After a very long, lonely season of having next to no one I could genuinely call a friend, I can finally say that I have found my tribe. Many things happened over the last year and a half to bring me into the first authentic community of friends I’ve ever experienced; that story is complex and for another day. The point here is this: I know what friendship is now.
Friendship isn’t “fitting in,” at least not in the sense I always thought it to be. Friendship isn’t morphing to match the pattern, or changing to make sure differences are undetectable. Friendship, instead, is a place to safely be and become the person God uniquely designed me to be.
Friendship doesn’t discourage differences. Friendship celebrates them.
Friendship doesn’t require me to be anyone but my truest self, and when I can’t remember or simply don’t know who that is, friends won’t answer the question for me. They’ll help me find it for myself.
In all of my experiences with misconstrued friendship, I never imagined that what I am experiencing now could be true: that in real community, I am free to explore and be who I really am.
Surrounded by people who love me, I am free to morph only into the shape for which God created me. I can be unapologetically me. I can dig deep into the wellspring of my own heart and discover the gems God placed there that have hitherto remained unknown. I can spread my wings knowing I am supported if I fall…but that if I should soar, I have people cheering me on.
Friends love me as I am and will love me as I become who I was created to be, and learning that has made me brave enough to stand out. A friend asked me the other day if I’m brave enough to be misunderstood, and while I’m not sure I’ve made it there yet, I am certain of this: I can take risks and do unexpected things because in the safe context of real community, being different or misunderstood is not a death sentence. The ones who matter will try to understand, and if they can’t, will love me anyway.
Community has made me brave enough to stand out and not match the pattern perfectly. What I’m learning is that friendship isn’t about matching a single pattern. It’s about bringing my pattern together with other patterns to form a beautiful tapestry. If I bring my truest self, and everyone else brings their truest selves, the intricate blending of different patterns creates something more glorious and exquisite than any of us could have designed on our own.
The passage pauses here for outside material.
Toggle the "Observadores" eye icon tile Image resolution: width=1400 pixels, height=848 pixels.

It is with that new understanding that I have felt free to take risks. It is because of this work that God has done in me and in my life that I felt free enough recently to do something I always wanted to do but never imagined I actually would: I pierced my nose.
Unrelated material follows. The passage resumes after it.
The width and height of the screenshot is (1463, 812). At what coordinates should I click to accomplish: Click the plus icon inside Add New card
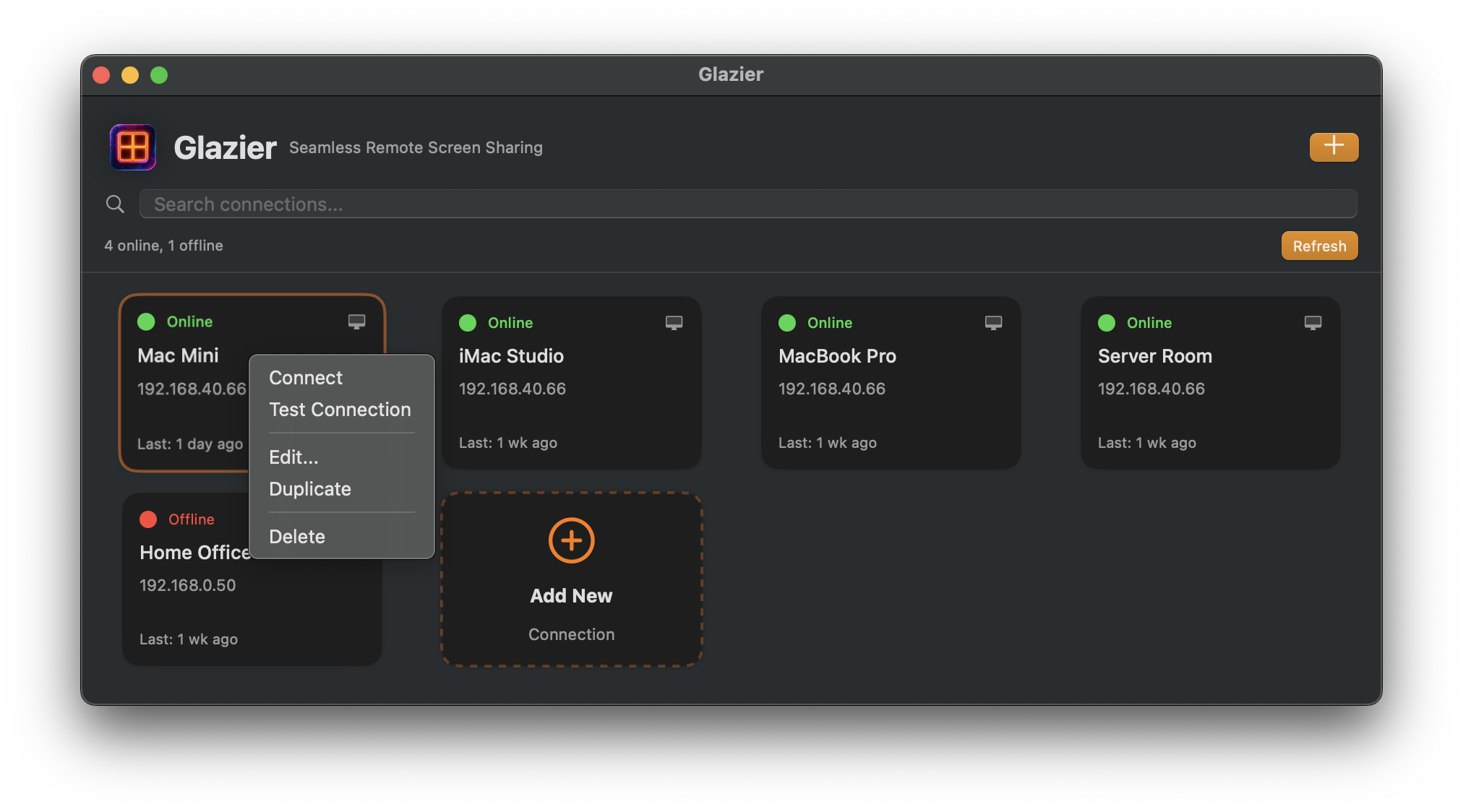point(571,540)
I pierced my nose, and while I still kind of can’t believe I did it, I love it. I love how it looks and I love what it represents. Getting it done wasn’t the result of a mid-30s identity crisis. It’s the result of a 35-year-old finally finding and being herself.
The tiny gemstone is, in a very real sense, my Ebenezer. The Old Testament mentions Samuel raising an Ebenezer as a commemoration of divine assistance. And, as the hymn says, I know it is by the hand of God that I have come to this place. Hither by thy help I come. Some would scoff at a body-piercing being honorable to God, but I believe – I really believe – that the heart behind it makes God happy. Because the truth is, it’s a symbol of remembrance. It’s a symbol of God’s hand at work. And it’s a symbol that one of God’s children – His uniquely precious, beautiful, forgiven, and redeemed daughter – is finally understanding and believing what He has always been trying to tell her.
He created me on purpose, the way I am, for a reason. I am accepted as I am, and no one and nothing – aside from the atoning blood of Jesus – should have any sway over who I become. And now I get it. I really get it. My pattern is beautiful the way it is, and it has a place in the beautiful picture God is weaving in the world.